Domestic workers are among the most oppressed and exploited workers in Canada and around the world. Most of these workers are women and immigrants. They are paid low wages and, if they are part of the Live-in Caregiver Program (a stream of the Temporary Foreign Worker Program), they are denied access to citizenship. It is not uncommon for them to be subjected to live with their employer, to work long hours, to have access to minimal vacation time, as well as be subject to physical and sexual abuse. In Canada, foreign domestic workers often get paid at minimum wage for a standard eight-hour day; however, because many nannies are on call all day, their effective wage can be as low as $4.64/hour. The sad reality is that many immigrant women in this program are working to send what little money they earn back to their home country in order to finance their families back home.
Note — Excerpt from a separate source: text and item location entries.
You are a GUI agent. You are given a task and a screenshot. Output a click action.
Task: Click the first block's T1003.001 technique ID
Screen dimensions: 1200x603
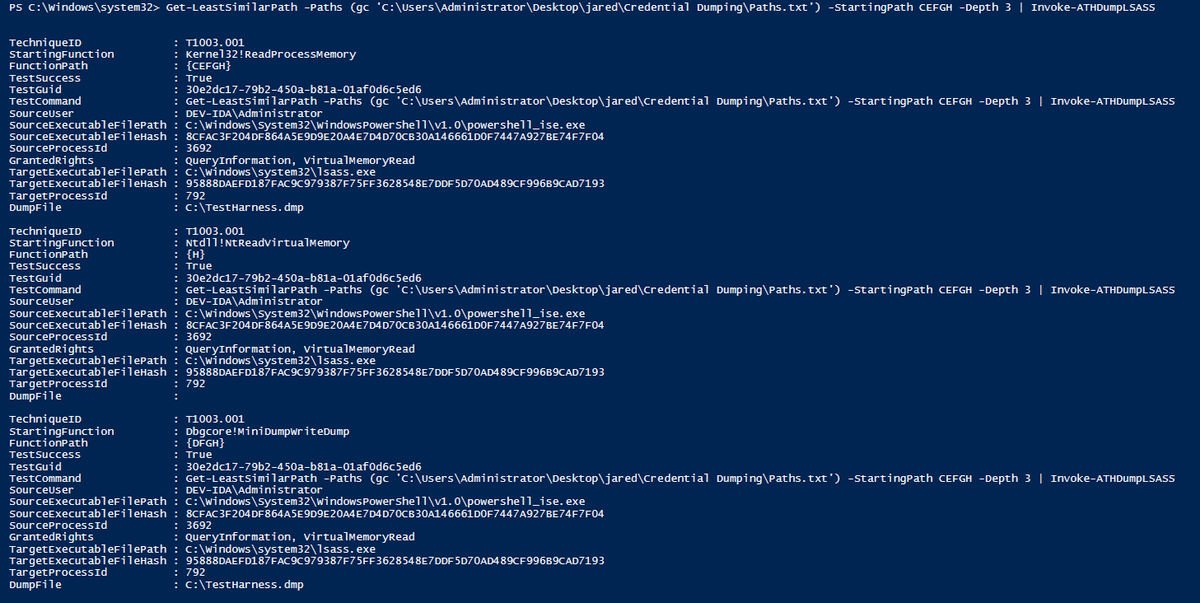coord(214,42)
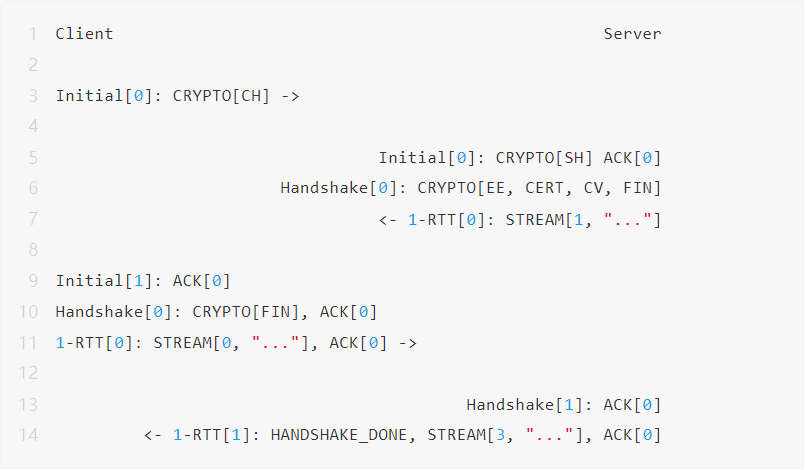Click line number 5 in gutter
Image resolution: width=805 pixels, height=470 pixels.
click(x=33, y=158)
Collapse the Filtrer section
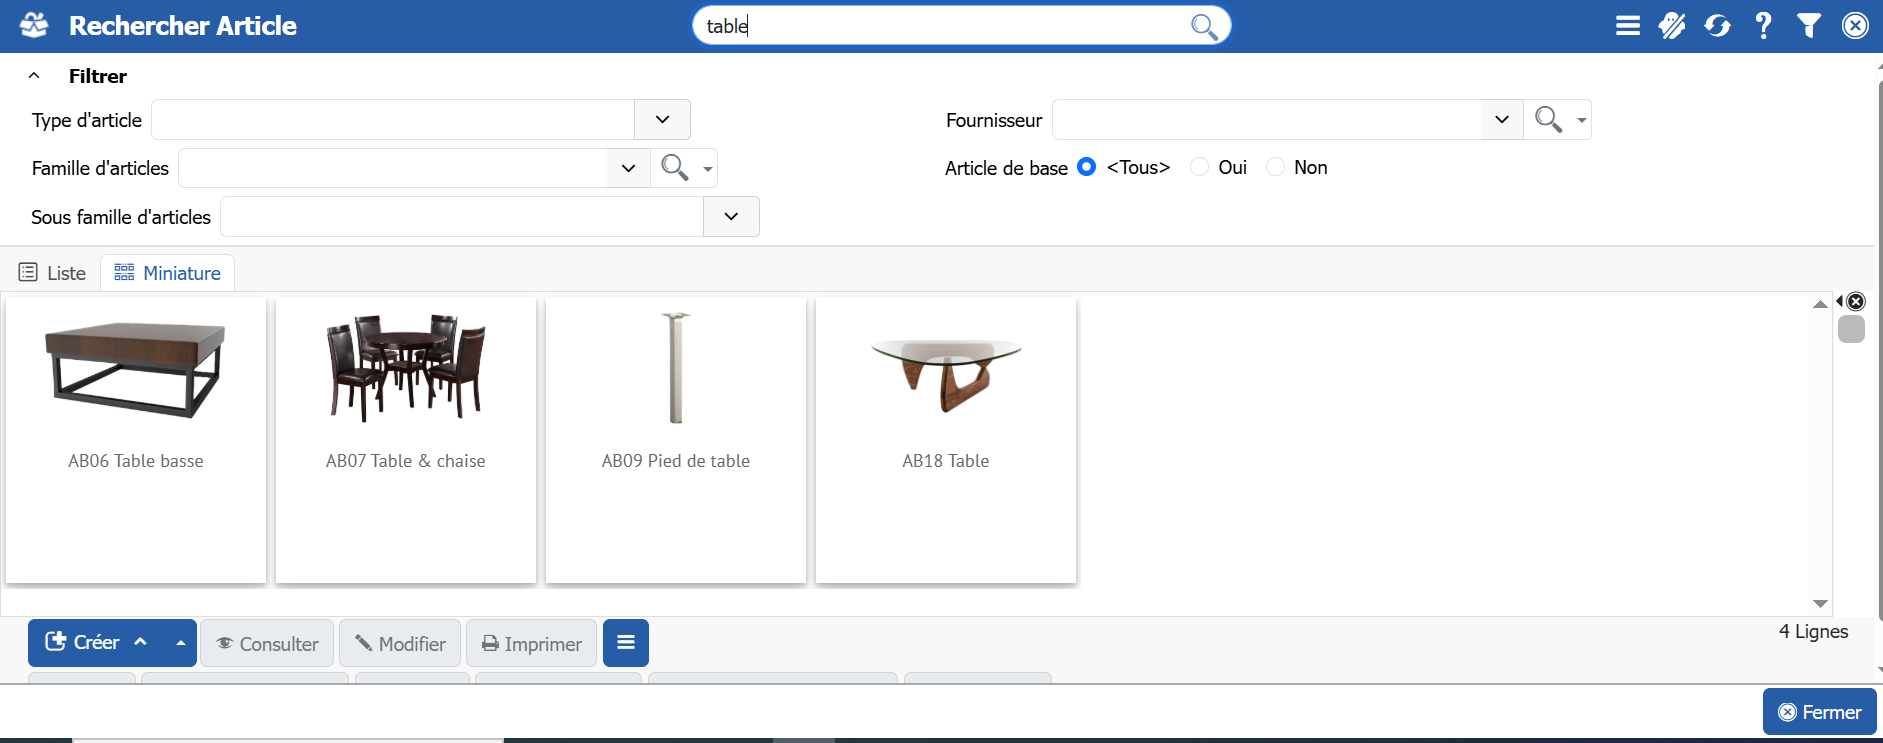This screenshot has height=743, width=1883. pyautogui.click(x=34, y=76)
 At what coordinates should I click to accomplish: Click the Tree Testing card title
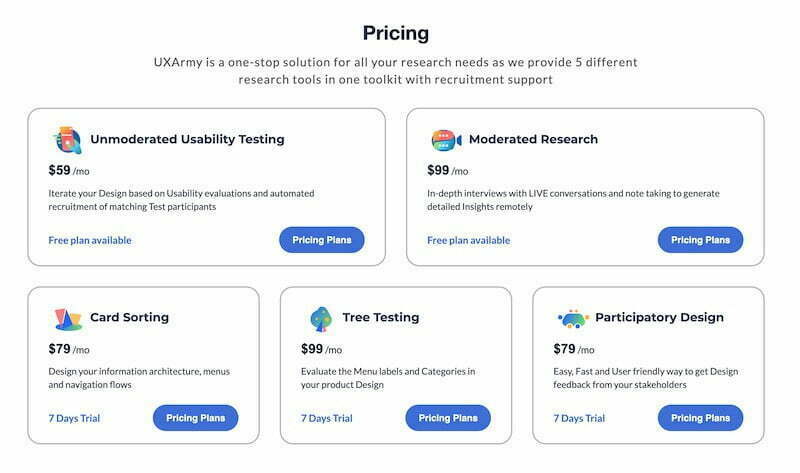pyautogui.click(x=381, y=317)
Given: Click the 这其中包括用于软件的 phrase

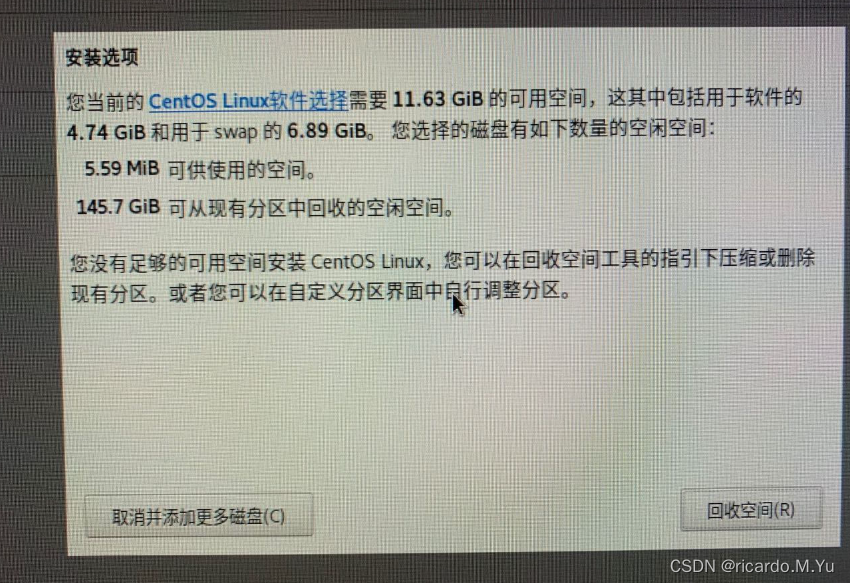Looking at the screenshot, I should coord(704,97).
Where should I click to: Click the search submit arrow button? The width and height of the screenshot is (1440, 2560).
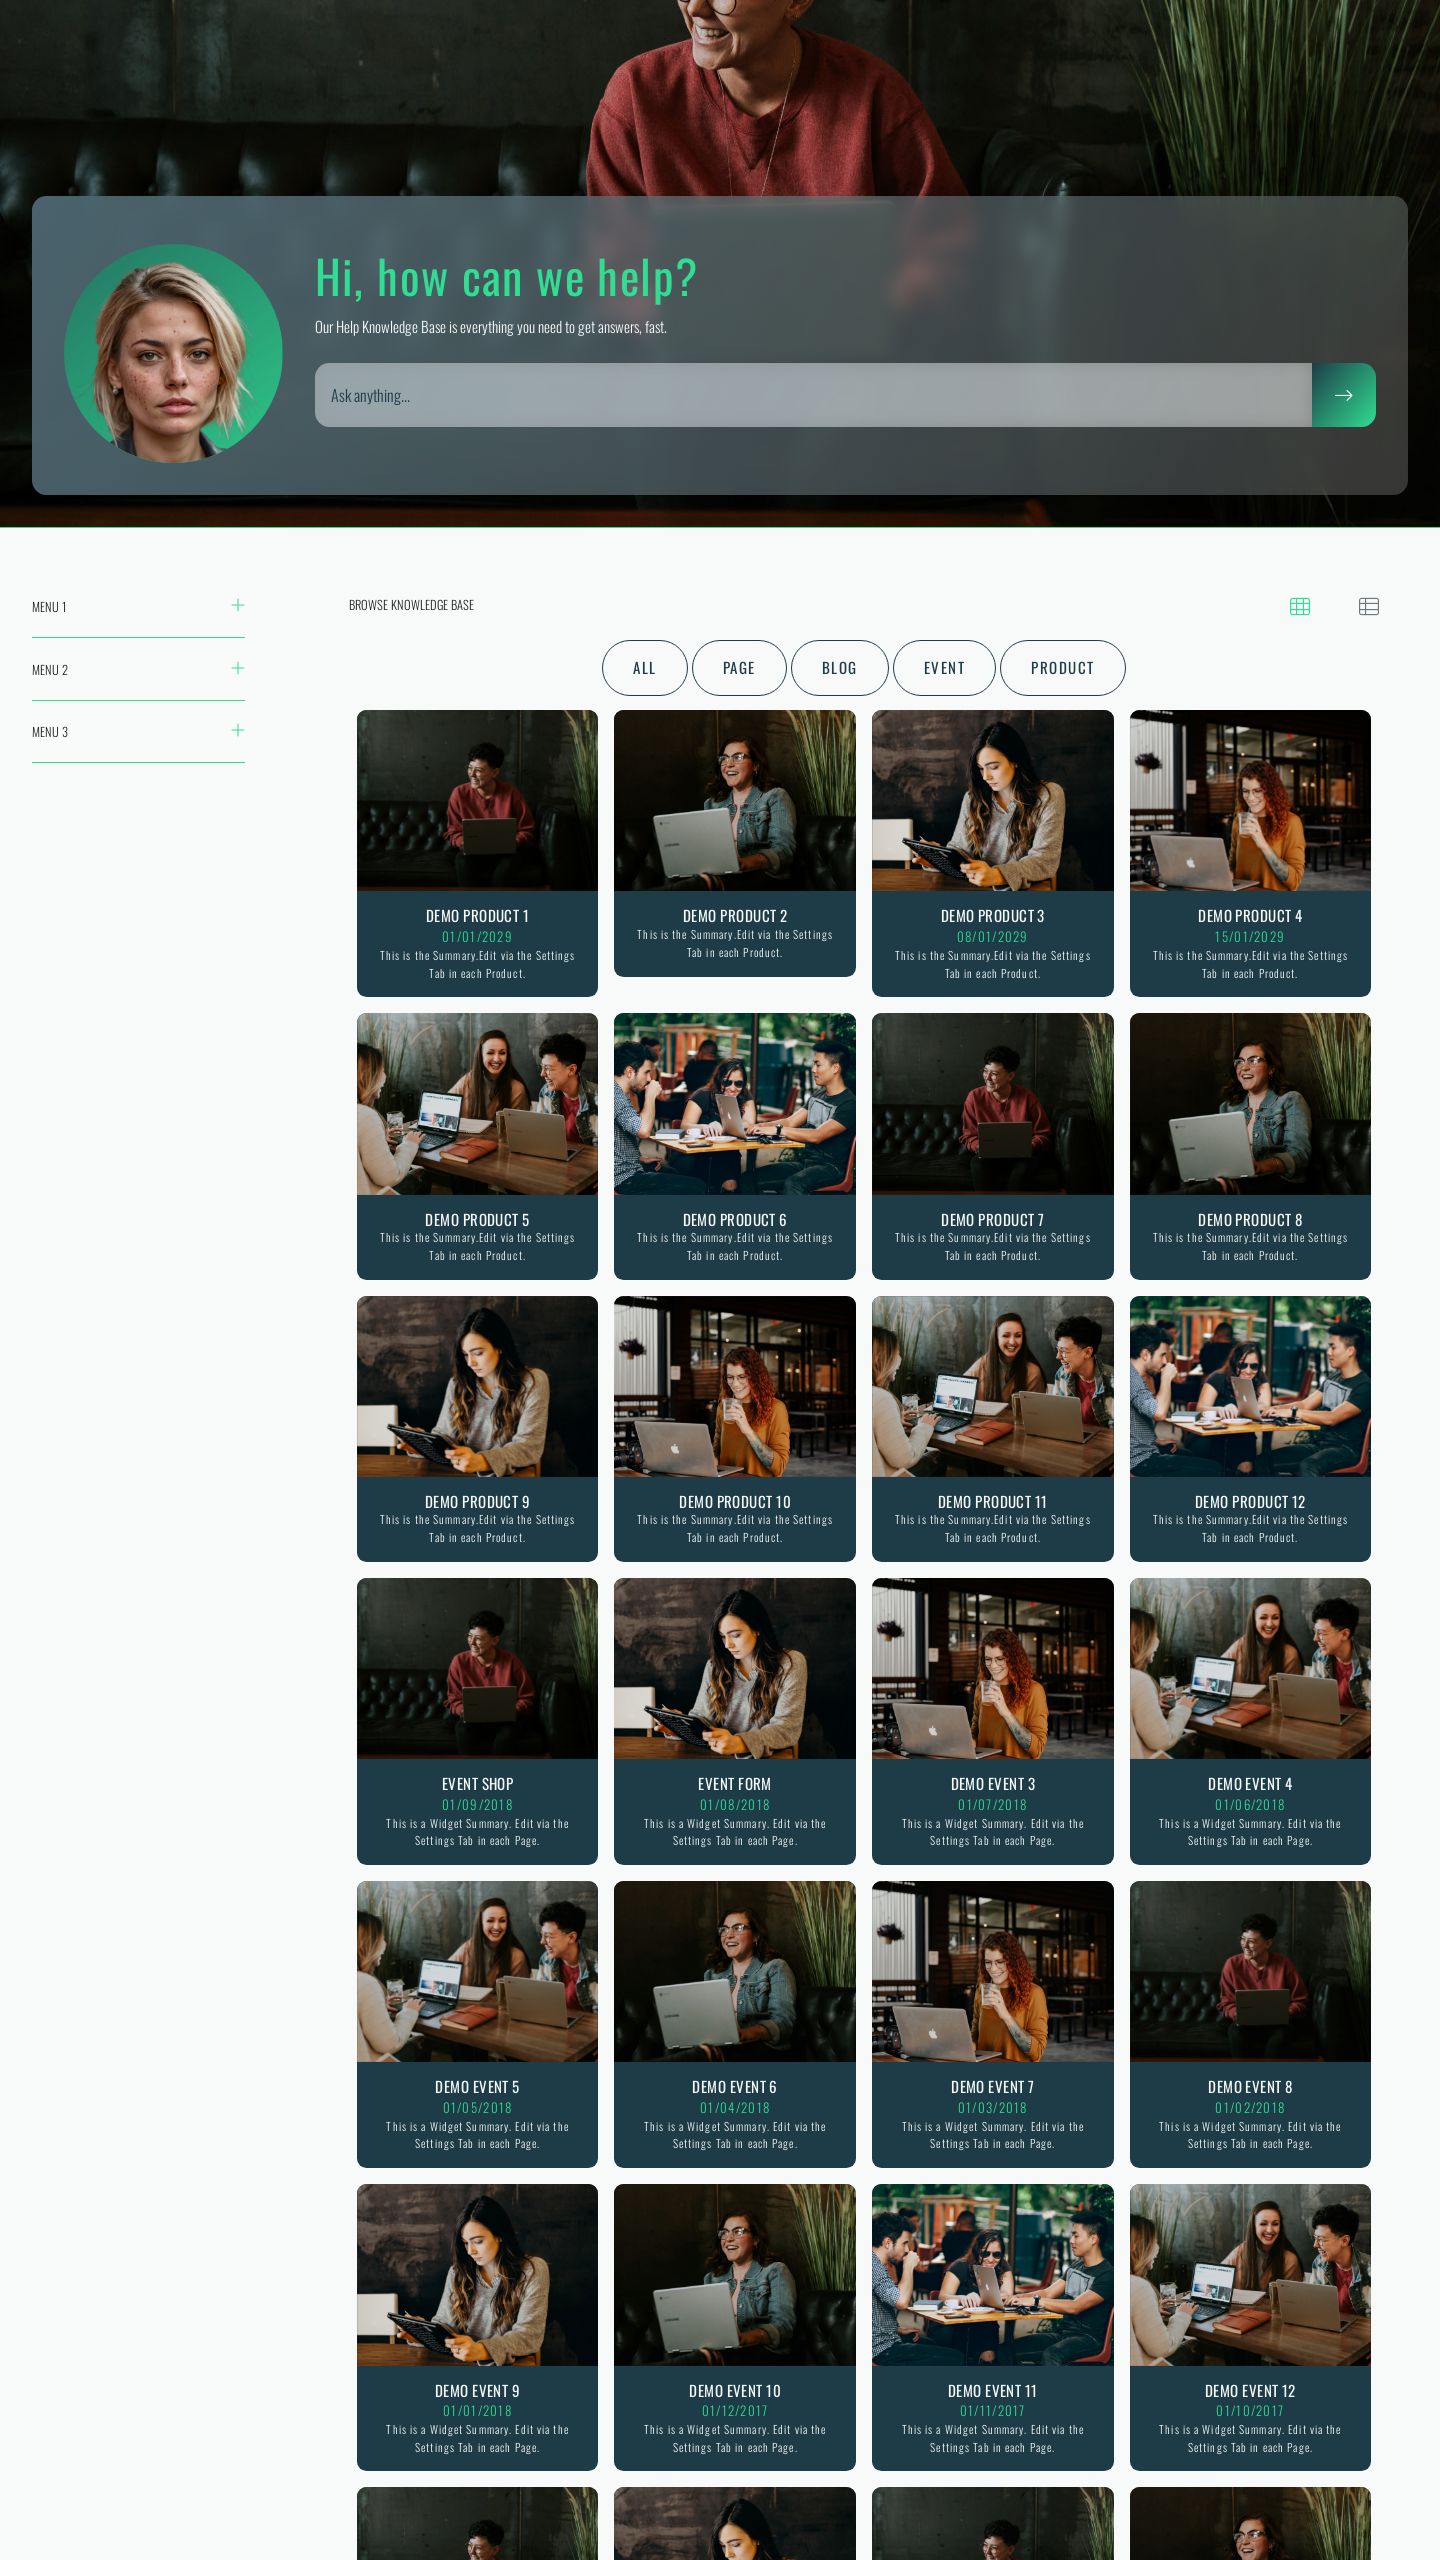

Domestic labour is some of the most important work in raising the new generation of humanity, as well as feeding and caring for the current generation. It is hard work that deserves the dignity of a good wage, benefits, unionization, and safe working conditions. It is unfair to ask a woman worker to put in another two to four hours on top of an exhausting day. This necessary labour must be socialized in order to free women from the burden of the double shift.
The socialization of domestic labour, with the creation of good jobs, social programs, and safe working conditions, have always been key socialist demands of International Women’s Day. The unity of working women and men is necessary to break the divide and rule tactics of the bosses; the lowering of wages for one section of the working class inevitably leads in turn to the lowering of the standard of living for all workers. There has never been a better time for workers in Canada to fight back against austerity and capitalism, in a united labour movement that includes women, youth, immigrants, students, and un-organized workers.
Another world is possible. The legacy of International Women’s Day is a remembrance that socialism is the key to transforming a system that puts profits before people. Full equality for women can be achieved by seizing the control of the major industries and banks, and democratically planning a society that is able to provide free education, good jobs, affordable housing, a universal daycare program, adequate social services, and the socialization of domestic labour. The wonderful IWD socialist song “Bread and Roses” says it best — the rising of the women is the rising of us all!